_Your instructions_: Retype the passage below on PAM chlorophyll fluorescence, starting with "However, as noted" and going on through "stressors and/or toxicants.".

═══ Page extract ═══

Pulse amplitude modulated (PAM) fluorometry measures ChlF induction kinetics. This method is based on excitation of dark-adapted photosynthetic material (e.g., leaf or microalgal culture) with various light sources such as weak measuring light (detects fluorescence yield changes), actinic light (drives photosynthetic electron transport) and strong saturating pulses (saturates the capacity of PSII). This technique results in a characteristic fluorescence kinetic from which various ChlF parameters can be derived to analyze the functionality of the photosynthetic apparatus and underlying photochemical and non-photochemi- cal processes [28] [30] . A great advantage of this method is its noninvasiveness.

Another advantage is the introduction of imaging approach into PAM fluorometry allowing the quantitative “machine vision” with spatial resolution. The imaging approach differs from the conventional point fluorometry in that the fluorescence signal is captured from the measured area with charge coupled device (CCD) (e.g., camera). As a result, spatial reconstruction of the measured data for each pixel of the detector is possible, which allows visualization and quantification of the spatial heterogeneity of the photosynthetic activity [30] . Moreover, fluorescence imaging can be used to estimate leaf area for species with relevant leaf architecture [31] . Another advantage of imaging fluorescence techniques is very convenient high-throughput data acquisition of many samples at the same time (several plants, leaves or samples in microplates, depending on the detection area of the measuring device) i.e. avoiding any delay between measurements of individual samples. This is in contrast with the common fluorescence microplate readers or non-imaging PAM fluorometers providing only point measurements. Imaging PAM fluorometer measures all samples in the focus area at one time point as a snapshot. Thus the introduction of PAM chlorophyll fluorescence imaging was crucial for precise and non-biased measurement of parallel samples expressing effects with rapid evolution [32] . This physiological high-throughput approach based on PAM ChlF imaging directly assessing photosystem II activity provides the mean for detecting and studying biotic and abiotic stresses, toxicity testing, phenotyping in horticulture and agriculture for identification of tolerant varieties and targeted breeding for improved plant performance [33] [34] [35] [36] .

However, as noted in [27] the most useful diagnostic information is obtained when several measured parameters representing a range of plant physiological responses, are combined creating a multi-sensor stress-identification technique. Therefore, combining ChlF with other methods based on different stress markers will eventually result in the development of signatures specific to types of stressors and/or toxicants.

═══ Data extract ═══

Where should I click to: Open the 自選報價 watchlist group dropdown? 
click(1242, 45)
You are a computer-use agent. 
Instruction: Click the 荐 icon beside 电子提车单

═══

_Task response_:
However, as noted in [27] the most useful diagnostic information is obtained when several measured parameters representing a range of plant physiological responses, are combined creating a multi-sensor stress-identification technique. Therefore, combining ChlF with other methods based on different stress markers will eventually result in the development of signatures specific to types of stressors and/or toxicants.